Targeting metabolic and epigenetic reprogramming in metastatic fumarate hydratase-deficient renal cell carcinoma.

Abstract

Fumarate hydratase-deficient renal cell carcinoma (FHdRCC) has been classified under the new category of molecularly defined RCCs according to the WHO classification 2022. Although rare, FHdRCC is an aggressive malignancy with a high metastatic potential and poor prognosis, even at early stages. Due to its low incidence, no standard therapeutic regimen has been established to date. Several phase 2 clinical trials are evaluating combinations of targeted therapies in patients with advanced/metastatic disease.
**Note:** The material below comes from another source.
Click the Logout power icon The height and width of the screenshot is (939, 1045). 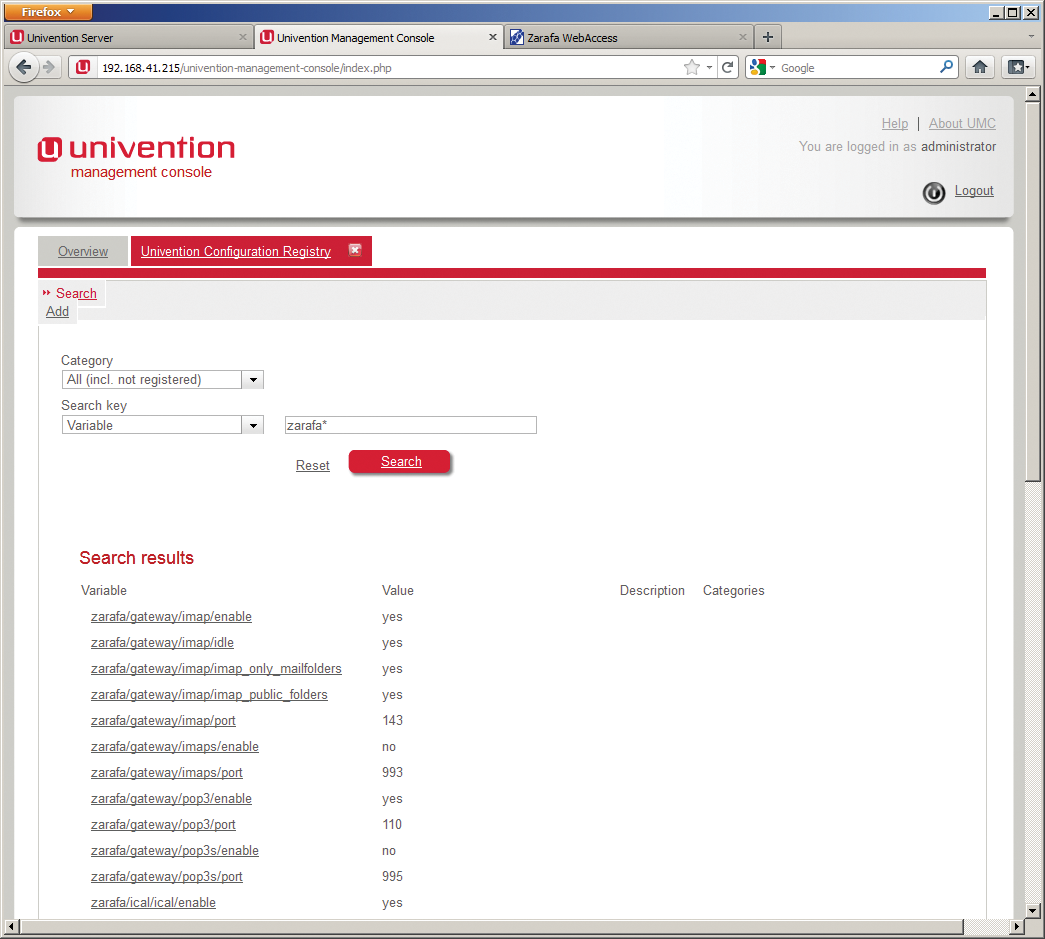[933, 192]
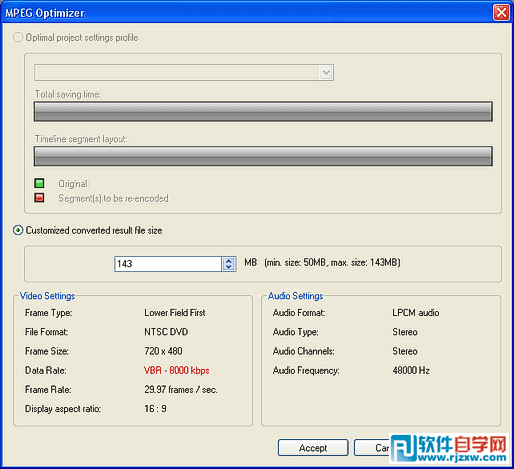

These include immune checkpoint inhibitors (nivolumab, tislelizumab, sintilimab, avelumab), multi-tyrosine kinase inhibitors (cabozantinib, erlotinib, lenvatinib, axitinib, vandetanib), and PARP inhibitors (talazoparib). The most promising combinations are nivolumab/cabozantinib (N = 5, objective response rate (ORR): 100%), lenvatinib/tislelizumab (N = 14, ORR: 93.3%), bevacizumab/erlotinib (N = 43, ORR: 72%), and sintilimab/axitinib (N = 19, ORR: 63.1%). In this review, we will provide a detailed overview of ongoing clinical trials, highlighting the roles of metabolic and epigenetic reprogramming, as well as pro- oncogenic signaling, which together form the backbone for emerging novel targeted treatment strategies. Targeting these specific signaling pathways will shift the therapeutic landscape toward personalized medicine in metastatic FHdRCC.